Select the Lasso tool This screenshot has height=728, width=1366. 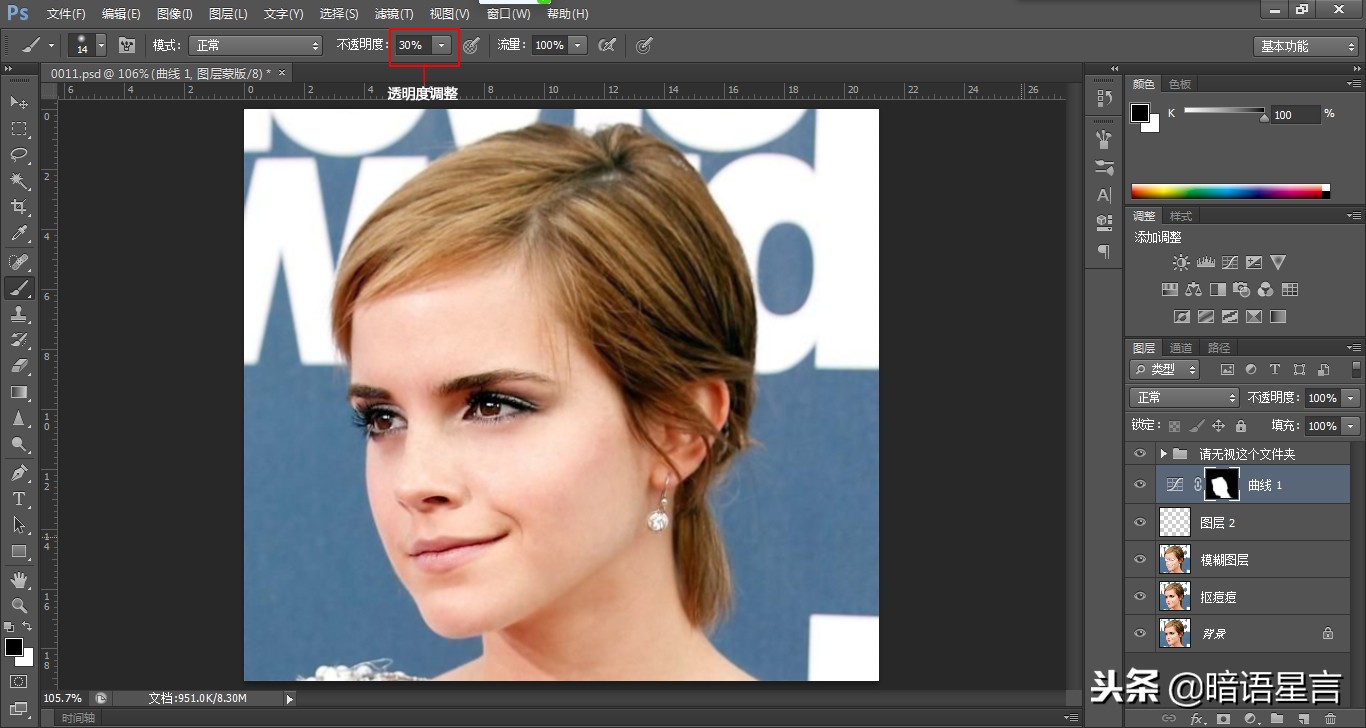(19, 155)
...
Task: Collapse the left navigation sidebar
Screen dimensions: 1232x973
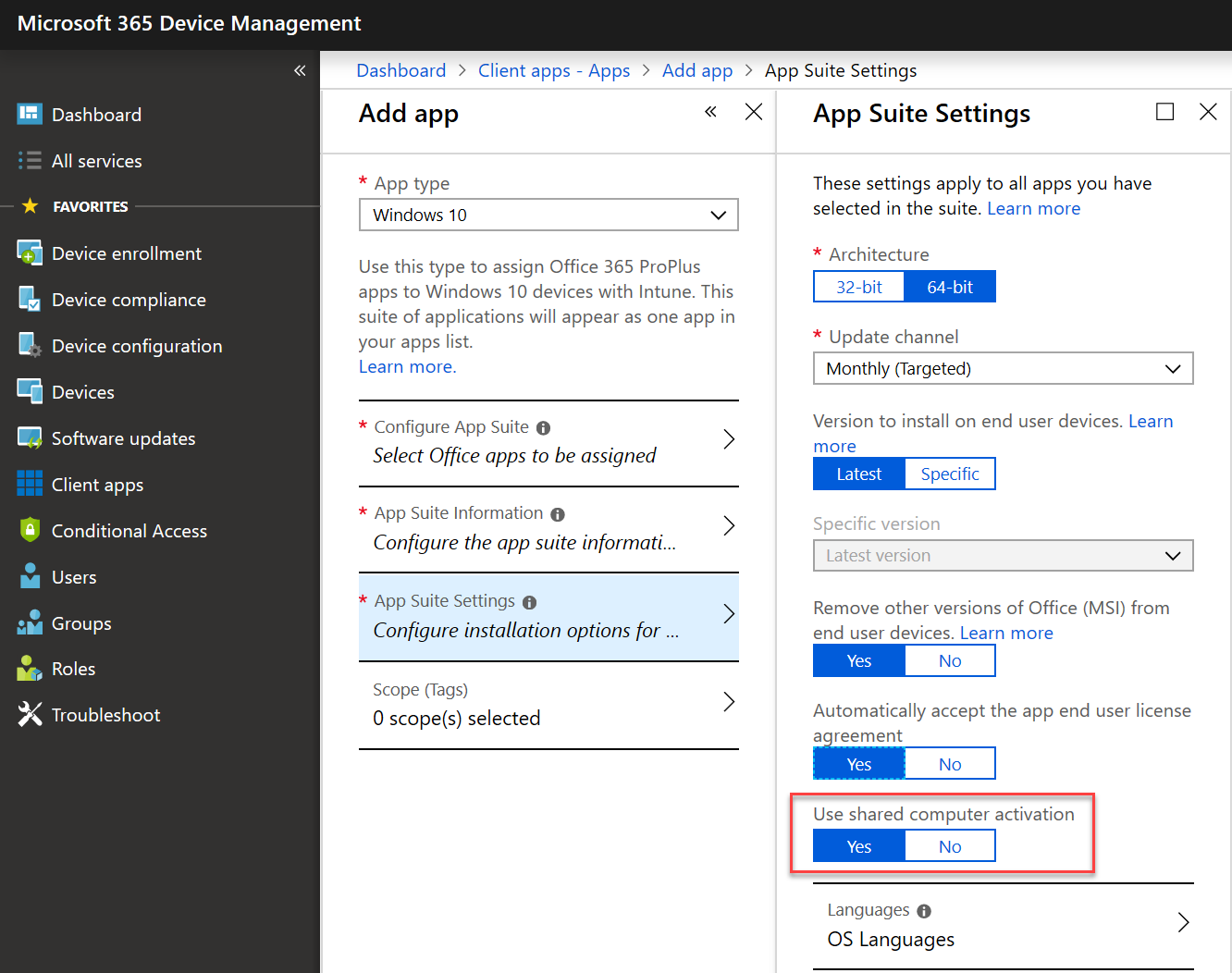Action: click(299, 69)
...
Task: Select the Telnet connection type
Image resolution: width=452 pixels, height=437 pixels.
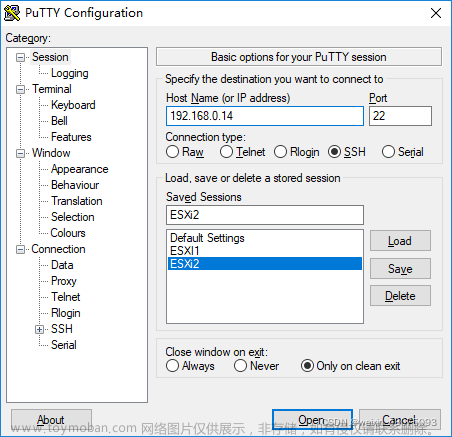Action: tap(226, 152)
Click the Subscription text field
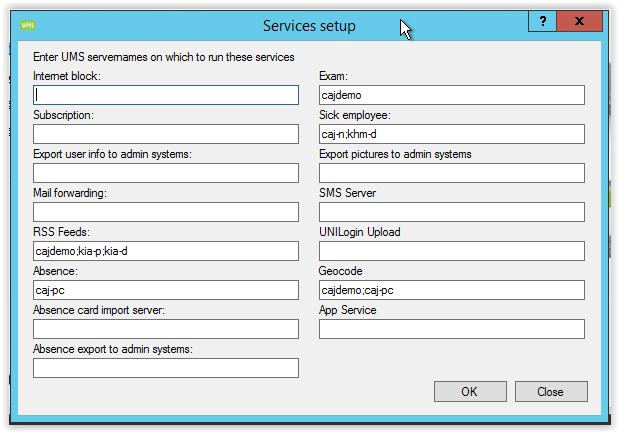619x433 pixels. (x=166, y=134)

WORK ORDER:
Please return every line of the material above that includes "Task".

ANSWER BOX:
Task: Collapse the left navigation sidebar
Task: Select the Telnet connection type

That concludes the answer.